What is being asked: In the data below, begin at the line that contains "Large map (298, 732)" and stop after the line that contains "SPRAYFOOD (55, 1367)". Write out every line in that span, shifting each coordinate value up by 95 and leaving all other text and numbers unchanged.

Material supplied:
§

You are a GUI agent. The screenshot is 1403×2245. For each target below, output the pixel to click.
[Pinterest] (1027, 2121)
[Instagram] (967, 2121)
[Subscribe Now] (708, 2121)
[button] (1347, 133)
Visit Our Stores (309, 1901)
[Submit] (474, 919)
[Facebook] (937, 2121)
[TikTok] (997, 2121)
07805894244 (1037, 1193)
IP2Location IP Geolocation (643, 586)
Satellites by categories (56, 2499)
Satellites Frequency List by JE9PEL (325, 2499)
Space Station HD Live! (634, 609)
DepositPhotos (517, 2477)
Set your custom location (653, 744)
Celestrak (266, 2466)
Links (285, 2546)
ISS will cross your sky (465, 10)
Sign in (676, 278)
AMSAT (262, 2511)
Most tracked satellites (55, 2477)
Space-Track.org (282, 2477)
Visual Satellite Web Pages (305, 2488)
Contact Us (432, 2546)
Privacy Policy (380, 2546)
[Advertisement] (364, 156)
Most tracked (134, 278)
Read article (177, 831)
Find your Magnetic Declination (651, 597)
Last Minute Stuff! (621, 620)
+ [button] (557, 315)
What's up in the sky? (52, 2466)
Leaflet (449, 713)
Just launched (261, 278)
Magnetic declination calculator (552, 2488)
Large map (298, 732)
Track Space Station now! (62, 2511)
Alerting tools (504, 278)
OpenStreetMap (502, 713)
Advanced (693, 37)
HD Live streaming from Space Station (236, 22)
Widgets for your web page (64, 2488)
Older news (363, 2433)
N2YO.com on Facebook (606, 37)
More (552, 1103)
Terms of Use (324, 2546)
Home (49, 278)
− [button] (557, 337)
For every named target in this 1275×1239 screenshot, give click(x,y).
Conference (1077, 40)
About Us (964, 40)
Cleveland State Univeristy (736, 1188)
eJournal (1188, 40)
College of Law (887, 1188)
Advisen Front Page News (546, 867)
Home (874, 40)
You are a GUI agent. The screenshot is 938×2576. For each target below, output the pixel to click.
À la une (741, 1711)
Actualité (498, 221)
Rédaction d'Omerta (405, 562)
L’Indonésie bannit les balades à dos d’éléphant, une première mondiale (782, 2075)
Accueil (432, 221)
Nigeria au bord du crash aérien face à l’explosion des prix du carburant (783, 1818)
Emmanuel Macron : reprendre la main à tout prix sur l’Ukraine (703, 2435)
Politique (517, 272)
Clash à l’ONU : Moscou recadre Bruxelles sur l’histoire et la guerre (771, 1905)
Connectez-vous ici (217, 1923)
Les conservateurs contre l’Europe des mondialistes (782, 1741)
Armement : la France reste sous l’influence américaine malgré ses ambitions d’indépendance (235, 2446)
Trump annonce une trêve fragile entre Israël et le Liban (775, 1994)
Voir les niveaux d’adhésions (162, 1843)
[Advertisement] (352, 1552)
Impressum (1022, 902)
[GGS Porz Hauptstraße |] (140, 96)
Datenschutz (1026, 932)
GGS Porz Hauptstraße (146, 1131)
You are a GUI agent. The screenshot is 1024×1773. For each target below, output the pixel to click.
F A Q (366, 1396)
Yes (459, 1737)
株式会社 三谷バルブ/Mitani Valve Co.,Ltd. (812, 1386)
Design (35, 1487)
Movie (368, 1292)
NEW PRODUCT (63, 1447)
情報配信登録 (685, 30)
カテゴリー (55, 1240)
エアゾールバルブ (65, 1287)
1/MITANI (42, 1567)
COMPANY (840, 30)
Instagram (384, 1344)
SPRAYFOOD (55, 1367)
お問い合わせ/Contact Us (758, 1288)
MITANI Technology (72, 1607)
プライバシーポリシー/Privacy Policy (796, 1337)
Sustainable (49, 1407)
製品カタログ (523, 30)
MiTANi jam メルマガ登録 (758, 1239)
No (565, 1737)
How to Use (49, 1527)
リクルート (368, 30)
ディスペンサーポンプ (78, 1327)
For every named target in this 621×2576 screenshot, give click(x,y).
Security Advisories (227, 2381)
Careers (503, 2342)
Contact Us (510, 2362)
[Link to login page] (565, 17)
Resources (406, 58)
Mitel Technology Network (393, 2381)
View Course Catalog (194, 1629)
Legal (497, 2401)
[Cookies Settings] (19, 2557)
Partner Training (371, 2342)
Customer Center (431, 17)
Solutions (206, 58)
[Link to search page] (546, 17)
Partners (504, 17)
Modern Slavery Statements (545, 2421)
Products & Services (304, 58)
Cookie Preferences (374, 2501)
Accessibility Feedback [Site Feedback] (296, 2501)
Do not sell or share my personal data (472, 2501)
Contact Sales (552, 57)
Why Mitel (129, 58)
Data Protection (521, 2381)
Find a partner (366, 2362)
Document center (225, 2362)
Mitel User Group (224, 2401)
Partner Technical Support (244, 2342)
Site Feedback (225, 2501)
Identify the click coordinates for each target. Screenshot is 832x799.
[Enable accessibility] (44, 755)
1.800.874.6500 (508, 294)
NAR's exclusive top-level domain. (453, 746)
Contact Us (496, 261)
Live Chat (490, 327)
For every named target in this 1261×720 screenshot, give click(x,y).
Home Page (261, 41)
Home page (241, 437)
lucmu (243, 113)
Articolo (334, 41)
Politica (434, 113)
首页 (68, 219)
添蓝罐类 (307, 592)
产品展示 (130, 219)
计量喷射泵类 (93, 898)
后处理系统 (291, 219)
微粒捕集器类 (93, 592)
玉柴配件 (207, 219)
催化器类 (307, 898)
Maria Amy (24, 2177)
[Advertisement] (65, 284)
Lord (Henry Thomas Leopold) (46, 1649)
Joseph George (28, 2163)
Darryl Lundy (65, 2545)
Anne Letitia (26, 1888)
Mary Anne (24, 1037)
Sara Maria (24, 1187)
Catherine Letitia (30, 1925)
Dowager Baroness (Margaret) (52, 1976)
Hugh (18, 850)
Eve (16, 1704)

§

Written solution:
Large map (393, 827)
Track Space Station now! (157, 2606)
Alerting tools (599, 373)
OpenStreetMap (597, 808)
Advanced (788, 132)
HD Live streaming from Space Station (331, 117)
Widgets for your web page (159, 2583)
Older news (458, 2528)
N2YO.com on Facebook (701, 132)
More (647, 1198)
Terms of Use (419, 2641)
Home (144, 373)
− [button] (652, 432)
For every named target in this 1275×1239 screenshot, give click(x,y).
Conference (1172, 135)
About Us (1059, 135)
Cleveland State Univeristy (831, 1283)
eJournal (1283, 135)
College of Law (982, 1283)
Advisen Front Page News (641, 962)
Home (969, 135)
You are a GUI agent. The screenshot is 938×2576. For each target below, output the pixel to click.
À la une (836, 1806)
Actualité (593, 316)
Rédaction d'Omerta (500, 657)
L’Indonésie bannit les balades à dos d’éléphant, une première mondiale (877, 2170)
Accueil (527, 316)
Nigeria au bord du crash aérien face à l’explosion des prix du carburant (878, 1913)
Emmanuel Macron : reprendre la main à tout prix sur l’Ukraine (798, 2530)
Politique (612, 367)
Clash à l’ONU : Moscou recadre Bruxelles sur l’histoire et la guerre (866, 2000)
Connectez-vous ici (312, 2018)
Les conservateurs contre l’Europe des mondialistes (877, 1836)
Armement : la France reste sous l’influence américaine malgré ses ambitions d’indépendance (330, 2541)
Trump annonce une trêve fragile entre Israël et le Liban (870, 2089)
Voir les niveaux d’adhésions (257, 1938)
[Advertisement] (447, 1647)
Impressum (1117, 997)
[GGS Porz Hauptstraße |] (235, 191)
Datenschutz (1121, 1027)
GGS Porz Hauptstraße (241, 1226)
You are a GUI agent. The screenshot is 1024×1773. For each target below, output the pixel to click.
F A Q (461, 1491)
Yes (554, 1832)
株式会社 三谷バルブ/Mitani Valve Co.,Ltd. (907, 1481)
Design (130, 1582)
Movie (463, 1387)
NEW PRODUCT (158, 1542)
情報配信登録 (780, 125)
カテゴリー (150, 1335)
エアゾールバルブ (160, 1382)
1/MITANI (137, 1662)
COMPANY (935, 125)
Instagram (479, 1439)
SPRAYFOOD (150, 1462)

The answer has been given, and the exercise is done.